Investing in renewable energy is becoming increasingly popular as concerns about climate change lead to a shift towards more environmentally friendly options. However, there are a number of risks associated with investing in renewable energy that must be taken into account. Tariffs, opposition from the fossil fuel industry, and the vulnerability of supply chains for rare earth elements are all of concern to the renewable energy industry. Entirely new projects face challenges surrounding land acquisition and community relations, while existing projects may be subject to changes in the regulatory framework.
Investors must understand the dynamics of local power and start community participation from the beginning to avoid potential conflicts. Geothermal projects face a particular risk, since resource assessment involves drilling expensive exploratory test wells, which may not be able to find adequate resources. Policymakers will set thresholds for CO2 emissions by defining what constitutes “clean” (green) hydrogen in the EU taxonomy, which in turn will affect the renewable energy needed for its production. To mitigate regulatory risks, investors should perform policy-focused due diligence and plan country-specific scenarios in the early stages of the investment cycle.

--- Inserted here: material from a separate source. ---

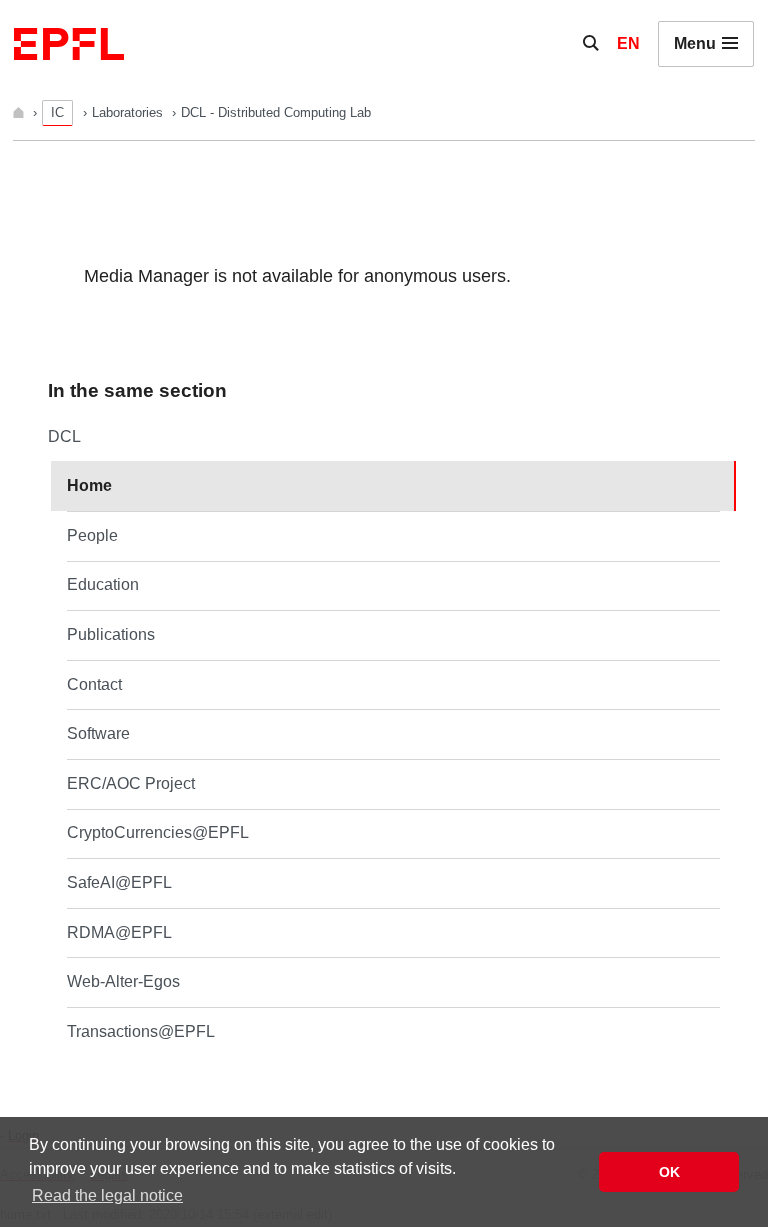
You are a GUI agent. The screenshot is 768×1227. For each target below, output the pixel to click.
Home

Interest in investing in renewable energy and other sustainable sectors will only increase as concerns about climate change lead governments, companies and individuals to choose the most environmentally friendly option. Hydrogen is an example of how the risks and rewards of renewable energy are indirectly affected by regulations in a variety of other sectors. The rapid evolution of regulations and the politicization of wind and solar projects mean that the assessment of political risks is becoming an increasingly important step in the process of making investment decisions. Insurance is often a prerequisite for project financing, so there could be a growing need for insurance as the renewable energy industry continues to grow.

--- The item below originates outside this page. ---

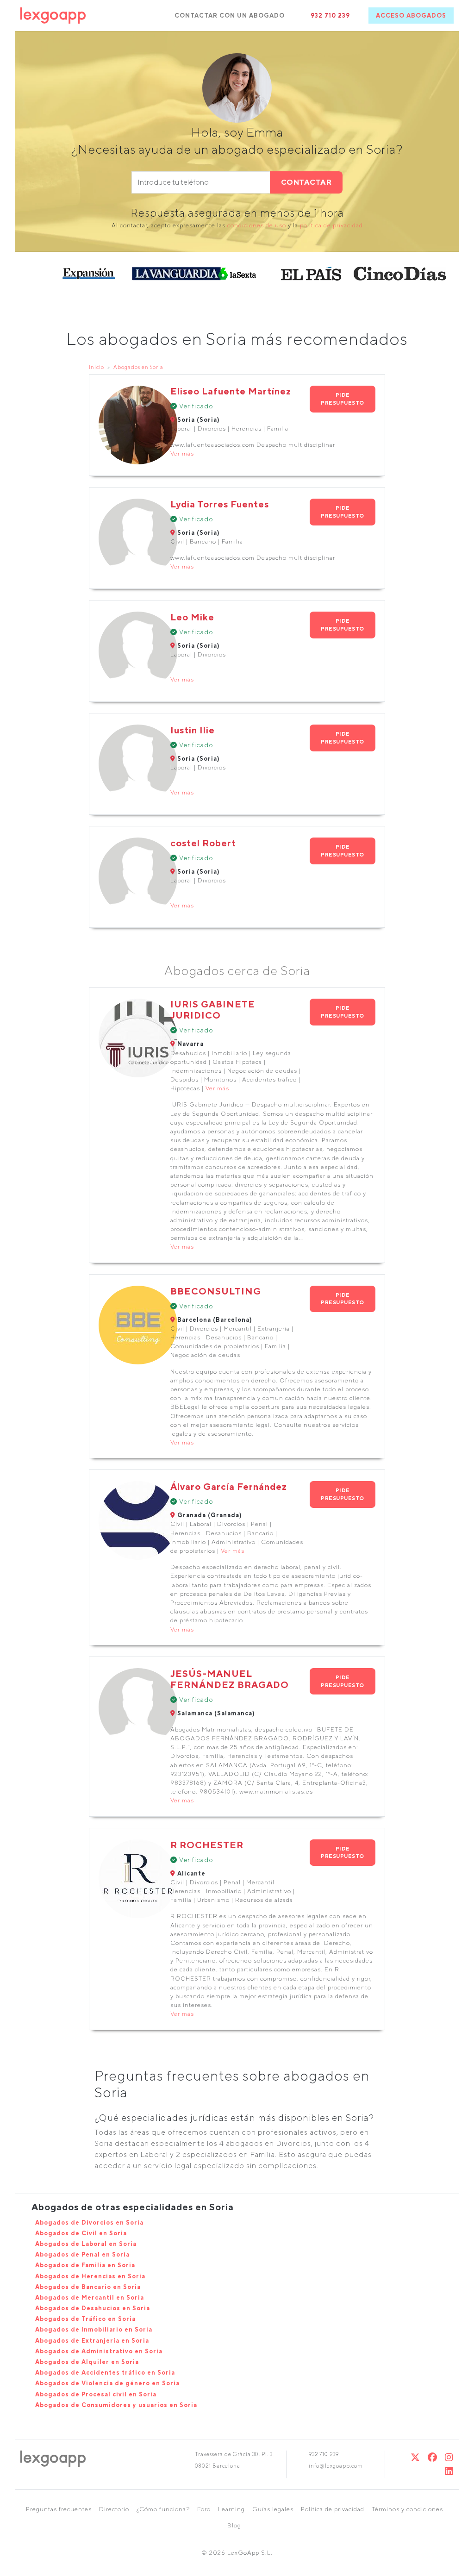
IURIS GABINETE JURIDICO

Investors must also consider local problems when developing their general market and ESG strategies for individual countries, and managing their governmental relations and providing them with resources. Overall, investing in renewable energy can be a rewarding experience if investors are aware of the risks associated with it. By understanding local power dynamics, performing policy-focused due diligence, and planning country-specific scenarios, investors can mitigate regulatory risks and make informed decisions about where to invest.